## START

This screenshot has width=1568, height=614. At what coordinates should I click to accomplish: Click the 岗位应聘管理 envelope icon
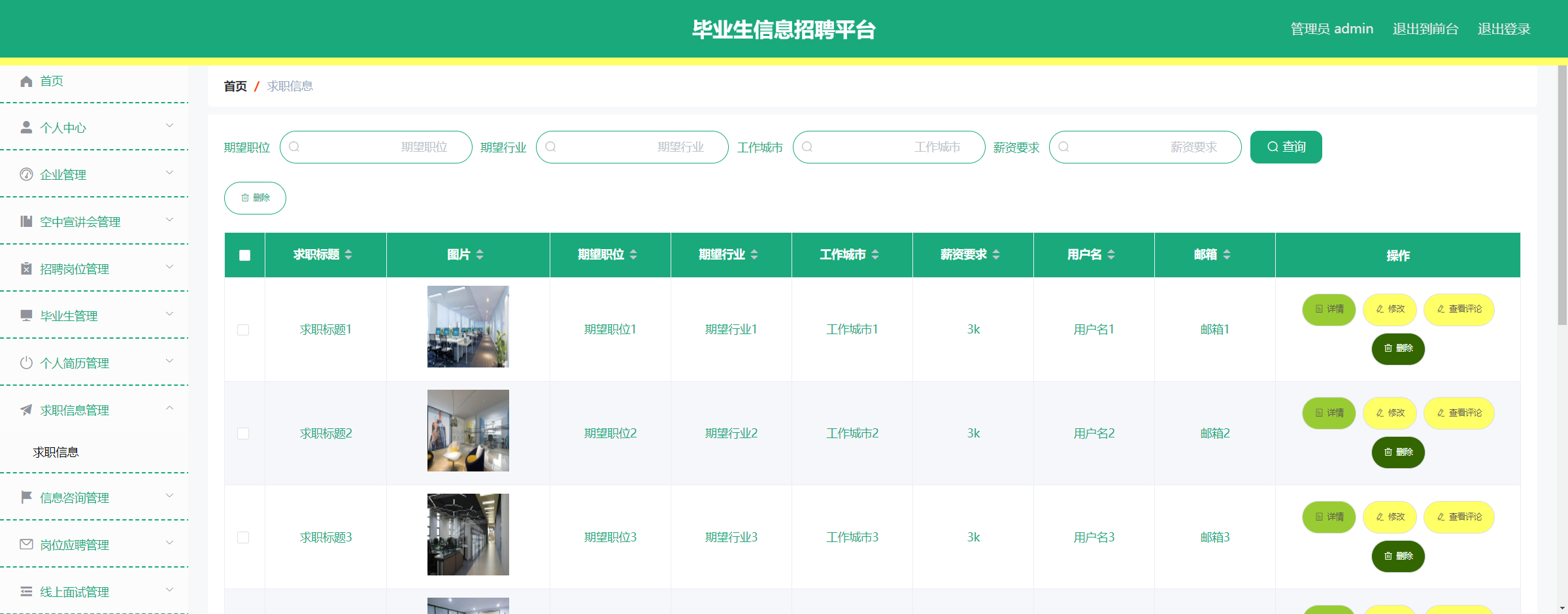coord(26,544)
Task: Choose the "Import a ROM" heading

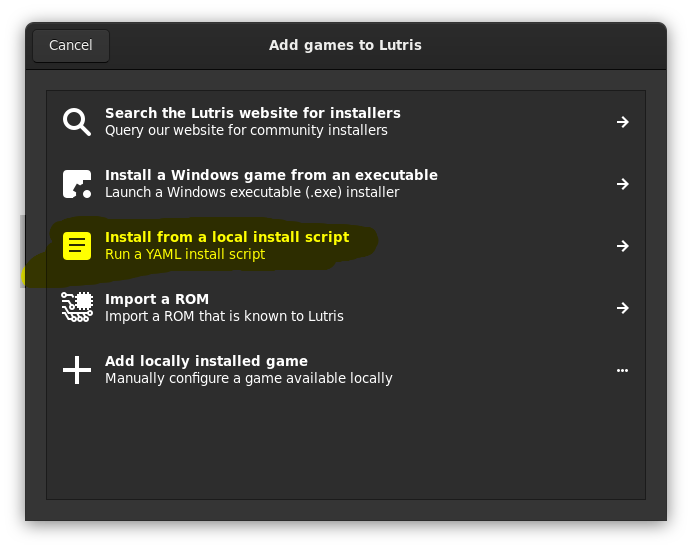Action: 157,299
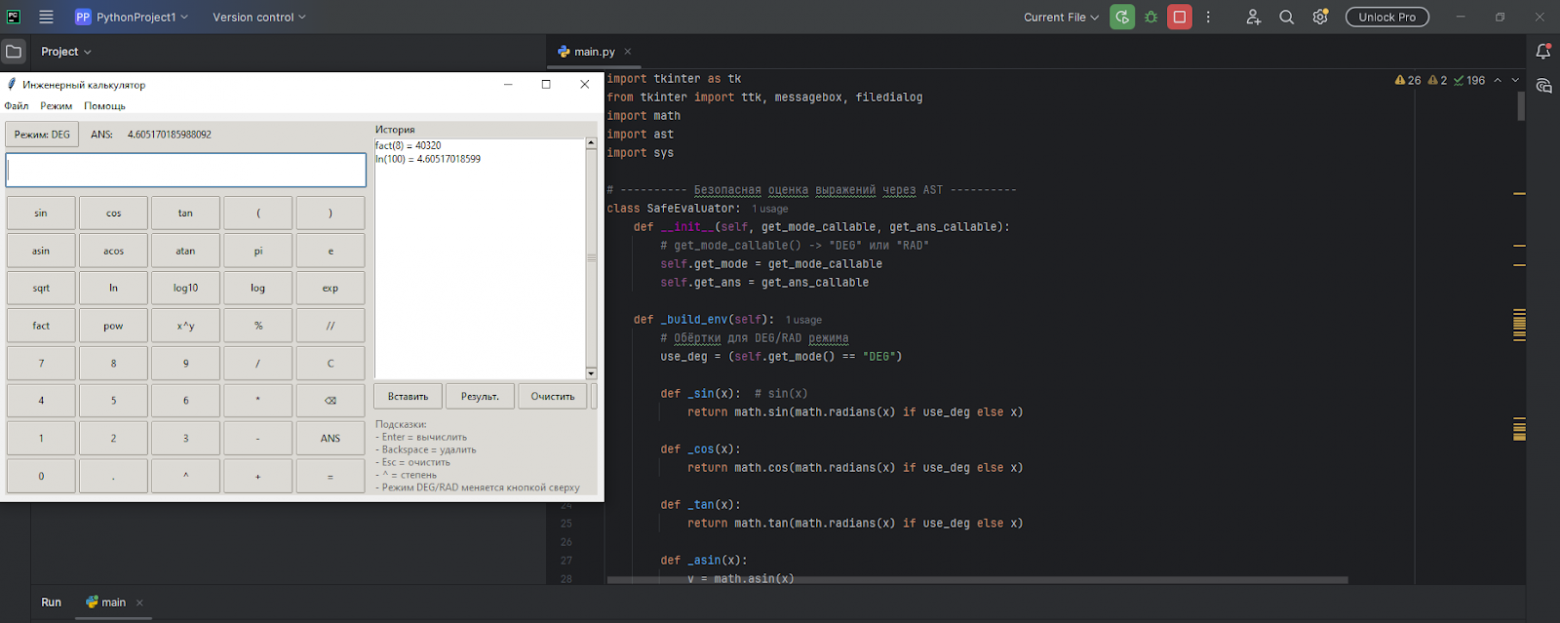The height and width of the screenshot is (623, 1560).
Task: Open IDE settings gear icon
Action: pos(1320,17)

## END

Written task = Convert every line of the records above into a JSON list of strings, one string per line, skipping blank lines. Leave the pictures out of the answer.

Final result =
[
  "This screenshot has width=1568, height=614. At what coordinates should I click to accomplish: Click the 岗位应聘管理 envelope icon",
  "coord(26,544)",
  "Task: Choose the \"Import a ROM\" heading",
  "Action: 157,299",
  "The height and width of the screenshot is (623, 1560).",
  "Task: Open IDE settings gear icon",
  "Action: pos(1320,17)"
]